Alignment Tipping Process: How Self-Evolution Pushes LLM Agents Off the Rails

Alignment Tipping Process: How Self-Evolution Pushes LLM Agents Off the Rails

Siwei Han* , Kaiwen Xiong* , Jiaqi Liu , Xinyu Ye , Yaofeng Su , Wenbo Duan , Xinyuan Liu , Cihang Xie , Mohit Bansal , Mingyu Ding , Linjun Zhang , Huaxiu Yao (* equal contribution)
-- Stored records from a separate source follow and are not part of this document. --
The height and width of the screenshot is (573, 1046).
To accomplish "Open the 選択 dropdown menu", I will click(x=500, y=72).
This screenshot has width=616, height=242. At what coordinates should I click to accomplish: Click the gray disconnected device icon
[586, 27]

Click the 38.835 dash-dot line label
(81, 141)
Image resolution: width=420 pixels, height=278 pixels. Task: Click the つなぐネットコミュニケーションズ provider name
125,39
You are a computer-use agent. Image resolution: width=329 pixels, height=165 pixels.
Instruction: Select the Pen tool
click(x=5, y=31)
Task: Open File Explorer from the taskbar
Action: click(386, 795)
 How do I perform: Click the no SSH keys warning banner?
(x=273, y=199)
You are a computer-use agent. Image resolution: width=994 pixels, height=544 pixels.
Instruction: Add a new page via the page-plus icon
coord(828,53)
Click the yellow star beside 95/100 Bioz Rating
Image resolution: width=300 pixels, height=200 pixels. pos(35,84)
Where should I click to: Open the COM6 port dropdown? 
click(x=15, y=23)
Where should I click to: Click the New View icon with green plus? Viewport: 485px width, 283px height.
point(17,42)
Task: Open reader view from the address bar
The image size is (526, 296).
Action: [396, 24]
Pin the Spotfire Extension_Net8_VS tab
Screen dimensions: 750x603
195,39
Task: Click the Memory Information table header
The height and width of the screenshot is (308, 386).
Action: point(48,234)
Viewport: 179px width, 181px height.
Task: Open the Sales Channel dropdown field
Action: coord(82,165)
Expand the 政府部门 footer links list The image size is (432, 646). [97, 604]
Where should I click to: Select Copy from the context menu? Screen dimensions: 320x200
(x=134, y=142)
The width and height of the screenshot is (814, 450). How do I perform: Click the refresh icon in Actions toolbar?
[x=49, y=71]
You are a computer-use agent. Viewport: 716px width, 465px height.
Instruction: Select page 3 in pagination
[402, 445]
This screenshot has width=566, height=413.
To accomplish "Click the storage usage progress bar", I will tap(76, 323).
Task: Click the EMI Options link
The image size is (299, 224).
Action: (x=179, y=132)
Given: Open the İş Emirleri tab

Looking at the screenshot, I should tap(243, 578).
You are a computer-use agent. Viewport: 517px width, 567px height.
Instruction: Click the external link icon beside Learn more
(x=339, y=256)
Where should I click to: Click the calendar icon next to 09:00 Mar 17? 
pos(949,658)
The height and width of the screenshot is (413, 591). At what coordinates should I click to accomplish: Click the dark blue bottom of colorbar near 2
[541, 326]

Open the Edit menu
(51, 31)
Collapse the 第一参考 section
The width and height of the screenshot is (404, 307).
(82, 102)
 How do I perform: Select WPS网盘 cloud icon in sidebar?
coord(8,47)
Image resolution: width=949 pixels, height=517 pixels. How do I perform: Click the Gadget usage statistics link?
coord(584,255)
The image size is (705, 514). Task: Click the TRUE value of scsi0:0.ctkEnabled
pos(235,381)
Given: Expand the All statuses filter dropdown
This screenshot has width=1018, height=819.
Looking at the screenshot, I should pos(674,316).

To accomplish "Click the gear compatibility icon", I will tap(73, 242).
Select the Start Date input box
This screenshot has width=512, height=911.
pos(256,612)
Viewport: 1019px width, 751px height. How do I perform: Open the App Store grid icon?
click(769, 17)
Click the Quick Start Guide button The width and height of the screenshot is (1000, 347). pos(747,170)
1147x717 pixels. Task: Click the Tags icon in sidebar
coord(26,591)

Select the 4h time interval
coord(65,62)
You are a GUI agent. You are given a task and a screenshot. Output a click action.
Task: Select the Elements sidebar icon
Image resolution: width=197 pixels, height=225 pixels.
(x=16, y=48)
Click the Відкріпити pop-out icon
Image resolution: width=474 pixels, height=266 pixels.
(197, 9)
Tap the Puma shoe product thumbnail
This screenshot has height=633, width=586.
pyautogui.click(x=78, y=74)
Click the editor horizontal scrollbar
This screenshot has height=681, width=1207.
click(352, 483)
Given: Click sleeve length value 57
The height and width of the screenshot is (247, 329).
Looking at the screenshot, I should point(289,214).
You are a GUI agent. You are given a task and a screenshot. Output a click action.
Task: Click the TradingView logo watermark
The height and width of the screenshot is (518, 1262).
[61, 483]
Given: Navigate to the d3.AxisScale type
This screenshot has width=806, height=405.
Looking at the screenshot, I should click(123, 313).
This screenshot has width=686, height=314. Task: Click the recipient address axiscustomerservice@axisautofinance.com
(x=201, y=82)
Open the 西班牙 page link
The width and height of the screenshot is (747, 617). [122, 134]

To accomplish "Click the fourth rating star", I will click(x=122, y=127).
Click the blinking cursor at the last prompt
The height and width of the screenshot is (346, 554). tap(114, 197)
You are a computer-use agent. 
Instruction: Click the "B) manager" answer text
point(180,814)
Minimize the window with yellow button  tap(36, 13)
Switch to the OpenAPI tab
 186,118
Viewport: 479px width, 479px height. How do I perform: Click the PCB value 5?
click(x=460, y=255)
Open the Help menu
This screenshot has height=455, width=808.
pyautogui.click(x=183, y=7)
Published in arXiv preprint, 2026

We identify the Alignment Tipping Process, a critical post-deployment risk unique to self-evolving LLM agents. We formalize and analyze Alignment Tipping Process through two complementary paradigms: Self-Interested Exploration, where repeated high-reward deviations induce individual behavioral drift, and Imitative Strategy Diffusion, where deviant behaviors spread across multi-agent systems.

Paper | Bibtex

MetaClaw: Just Talk – An Agent That Meta-Learns and Evolves in the Wild

MetaClaw: Just Talk – An Agent That Meta-Learns and Evolves in the Wild

Peng Xia* , Jianwen Chen* , Xinyu Yang* , Haoqin Tu* , Jiaqi Liu* , Kaiwen Xiong* , Siwei Han , Shi Qiu , Haonian Ji , Yuyin Zhou , Zeyu Zheng , Cihang Xie , Huaxiu Yao (* Core Contributors)

Published in arXiv preprint, 2026

MetaClaw is an agent that meta-learns and evolves in the wild. It turns every live conversation into a learning signal by placing the model behind a proxy that injects relevant skills at each turn and meta-learns from accumulated experience, enabling continuous improvement through real-world deployment without requiring a GPU cluster.

Paper | Bibtex

ClawArena: A Multi-Framework Benchmark for Evaluating AI Coding Agents on Realistic Multi-Session Scenarios

ClawArena: A Multi-Framework Benchmark for Evaluating AI Coding Agents on Realistic Multi-Session Scenarios

Haonian Ji* , Kaiwen Xiong* , Siwei Han , Peng Xia , Shi Qiu , Yiyang Zhou , Jiaqi Liu , Jinlong Li , Bingzhou Li , Zeyu Zheng , Cihang Xie , Huaxiu Yao (* equal contribution)

Published in arXiv preprint, 2026

ClawArena is a benchmark evaluation platform for AI coding agents, providing 64 scenarios across 8 domains with 1,879 evaluation rounds. It supports a unified pipeline to run inference, score results, and compare performance across different agent frameworks on realistic multi-session scenarios.

Paper | Bibtex

talks

teaching

Teaching experience 1

Undergraduate course, University 1, Department, 2014

This is a description of a teaching experience. You can use markdown like any other post.

Teaching experience 2

Workshop, University 1, Department, 2015

This is a description of a teaching experience. You can use markdown like any other post.